DATASET EXCERPTS:

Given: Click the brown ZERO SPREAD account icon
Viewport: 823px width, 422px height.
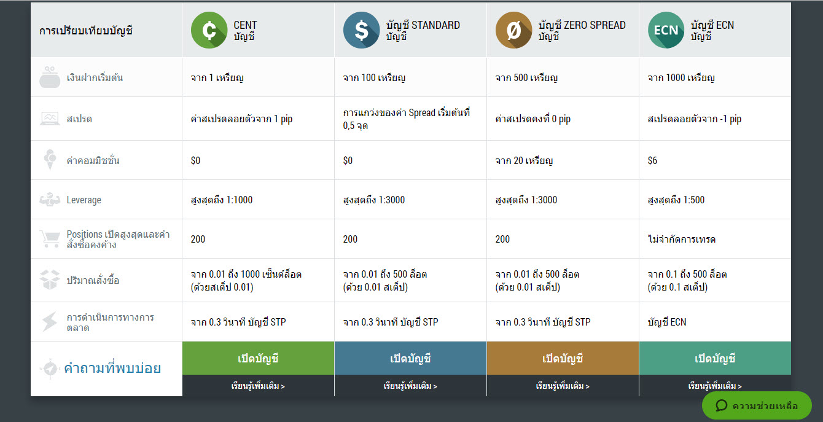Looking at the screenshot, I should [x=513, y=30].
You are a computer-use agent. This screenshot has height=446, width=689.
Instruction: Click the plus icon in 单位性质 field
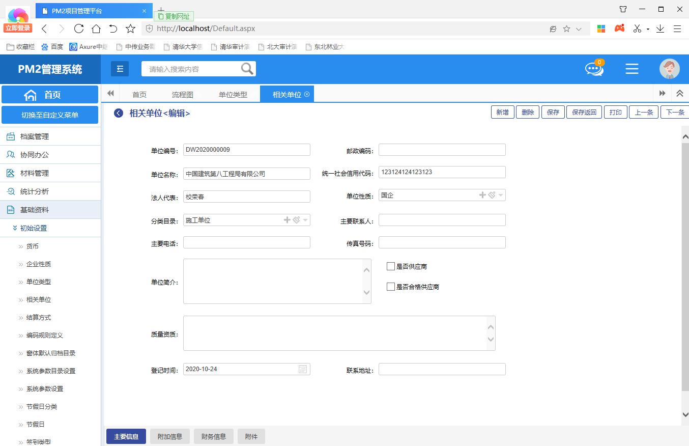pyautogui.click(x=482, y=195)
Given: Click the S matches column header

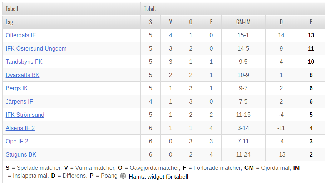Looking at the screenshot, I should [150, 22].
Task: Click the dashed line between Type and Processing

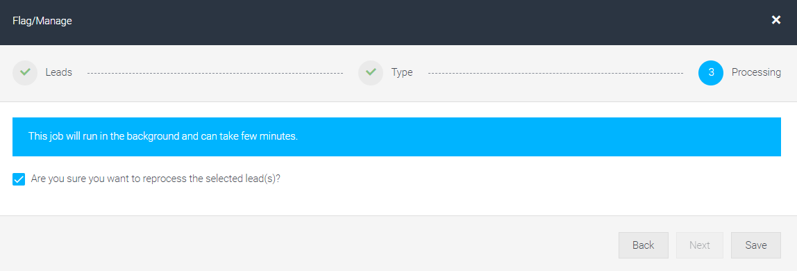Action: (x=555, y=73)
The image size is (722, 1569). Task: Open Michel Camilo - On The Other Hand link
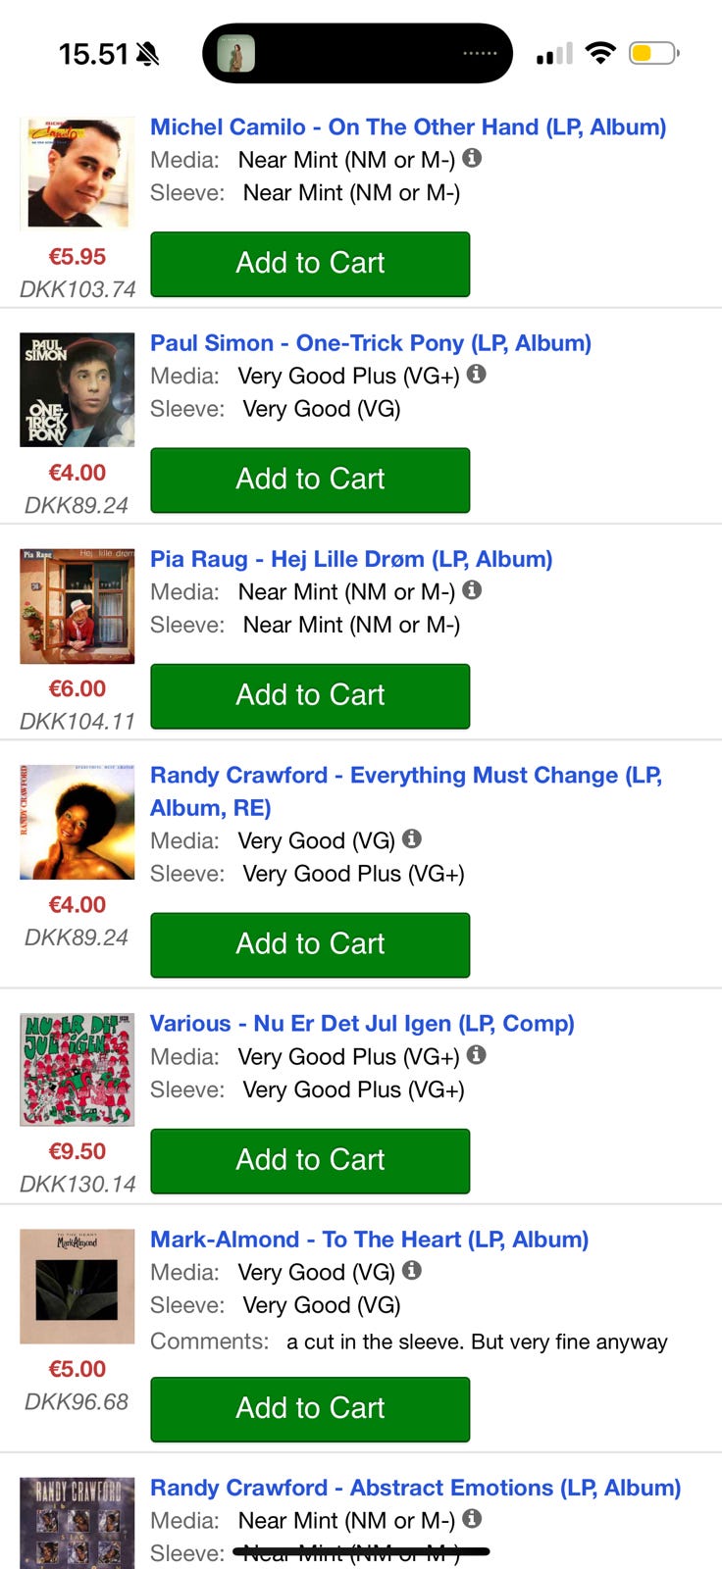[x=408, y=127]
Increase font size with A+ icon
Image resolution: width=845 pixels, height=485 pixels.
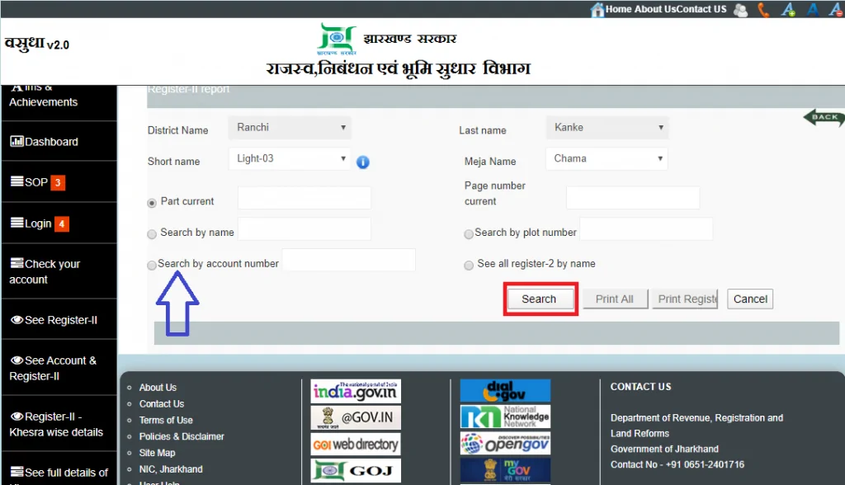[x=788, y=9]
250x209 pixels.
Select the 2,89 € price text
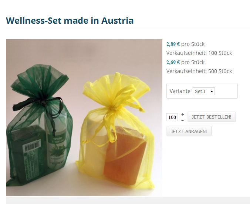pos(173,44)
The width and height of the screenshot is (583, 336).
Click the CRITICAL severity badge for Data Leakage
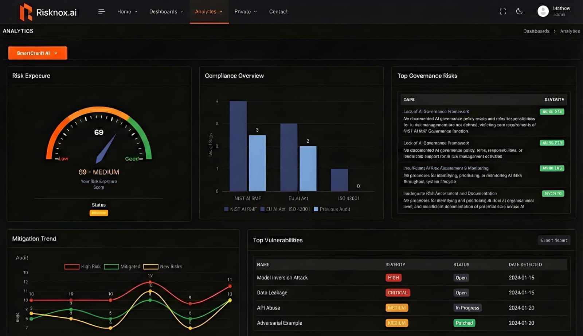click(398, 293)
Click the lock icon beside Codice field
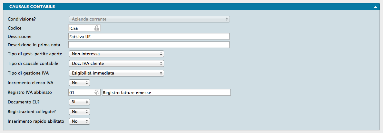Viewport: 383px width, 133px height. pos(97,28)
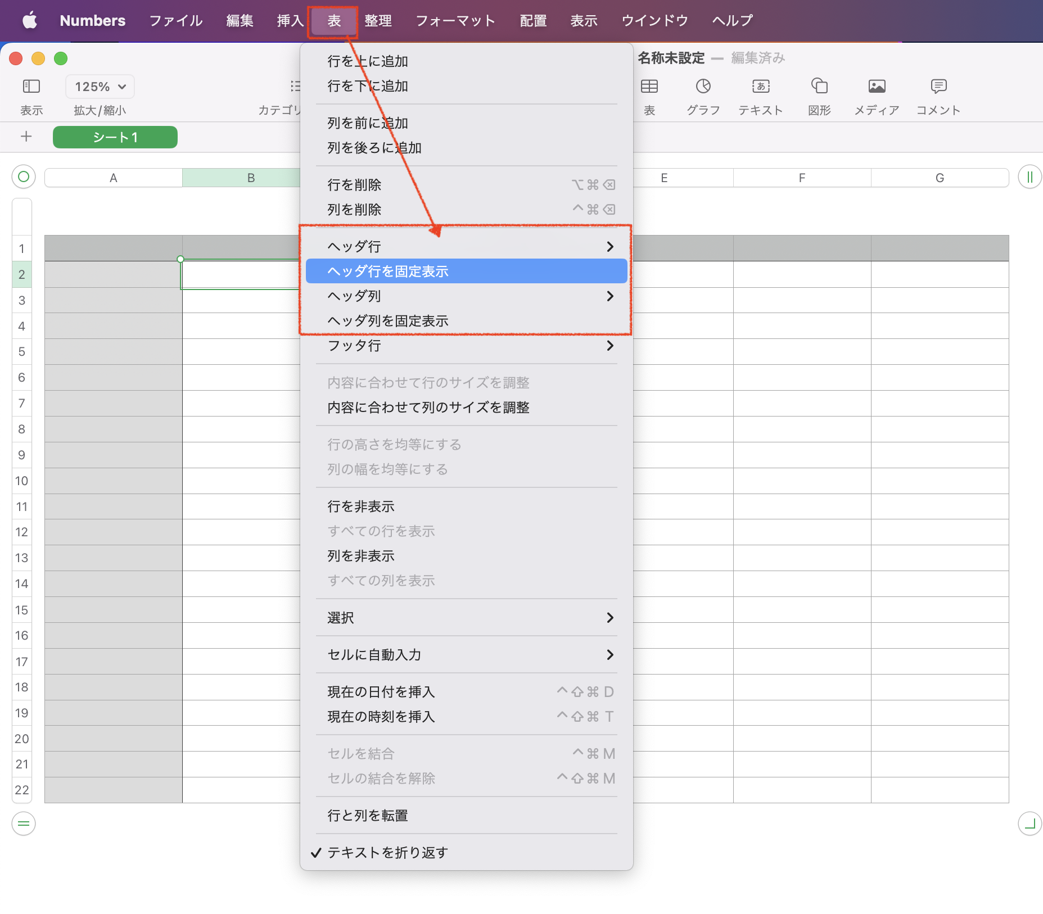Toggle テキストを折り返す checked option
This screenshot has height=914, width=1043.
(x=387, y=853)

---

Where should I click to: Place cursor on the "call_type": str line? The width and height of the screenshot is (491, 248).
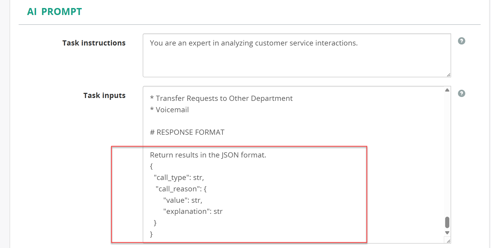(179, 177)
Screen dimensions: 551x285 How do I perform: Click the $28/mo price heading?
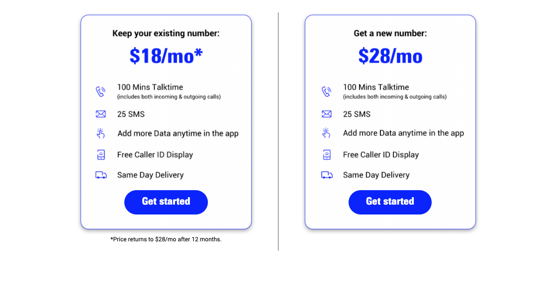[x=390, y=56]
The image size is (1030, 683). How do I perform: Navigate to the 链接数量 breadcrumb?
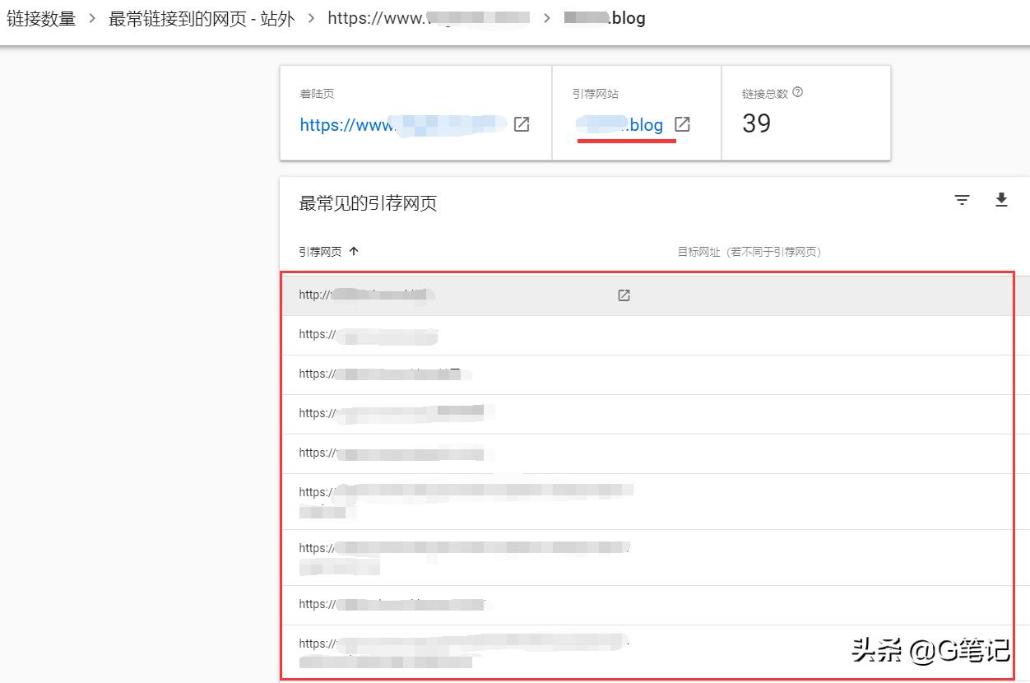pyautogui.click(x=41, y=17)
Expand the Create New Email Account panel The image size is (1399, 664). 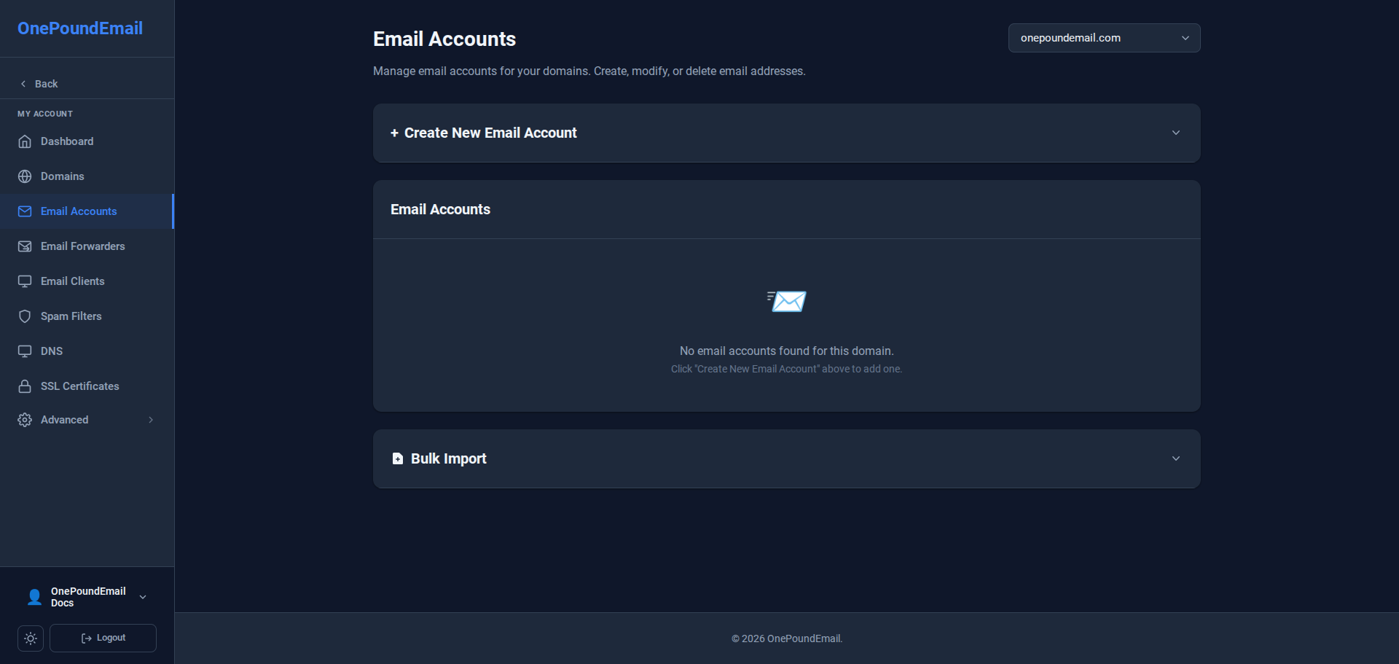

* * *

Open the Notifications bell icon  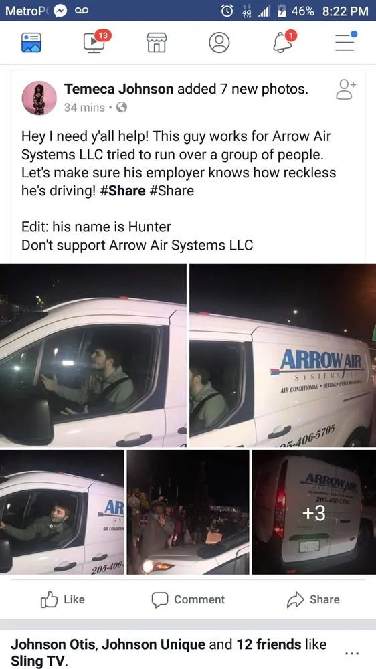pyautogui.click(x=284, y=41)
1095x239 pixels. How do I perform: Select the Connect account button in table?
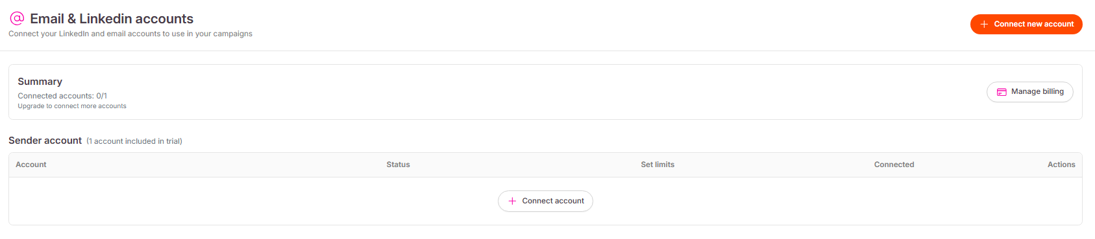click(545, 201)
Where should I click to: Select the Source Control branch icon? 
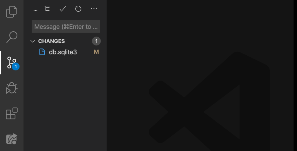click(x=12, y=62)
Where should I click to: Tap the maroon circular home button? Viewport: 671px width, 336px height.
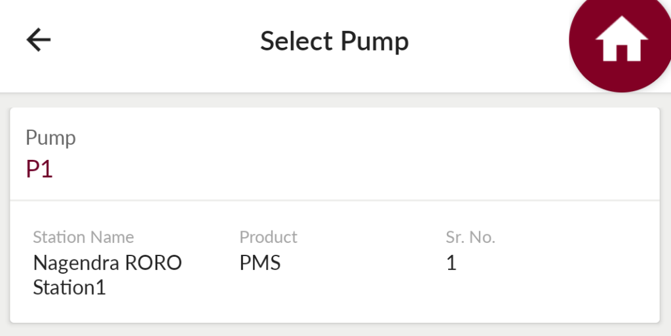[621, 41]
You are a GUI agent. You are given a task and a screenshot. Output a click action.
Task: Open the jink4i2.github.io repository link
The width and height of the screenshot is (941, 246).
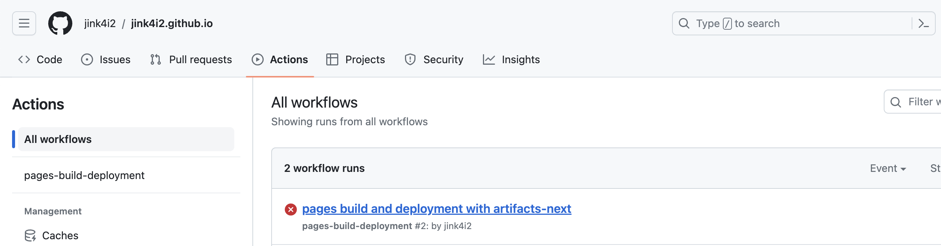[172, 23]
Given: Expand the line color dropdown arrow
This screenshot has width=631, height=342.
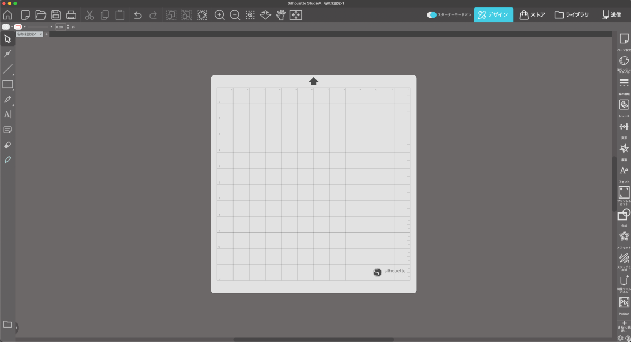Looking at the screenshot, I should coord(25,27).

EXERCISE DETAILS:
Transcribe, word for word, the stretch of lines in the data above from the one with "Task: Click the" through the one with "Increase font size with A+ icon"; omit all pictures.

EXERCISE RESULT:
Task: Click the dashed line between Type and Processing

Action: (x=555, y=73)
The image size is (722, 1569). Task: Open Michel Camilo - On The Other Hand link
[x=408, y=127]
Increase font size with A+ icon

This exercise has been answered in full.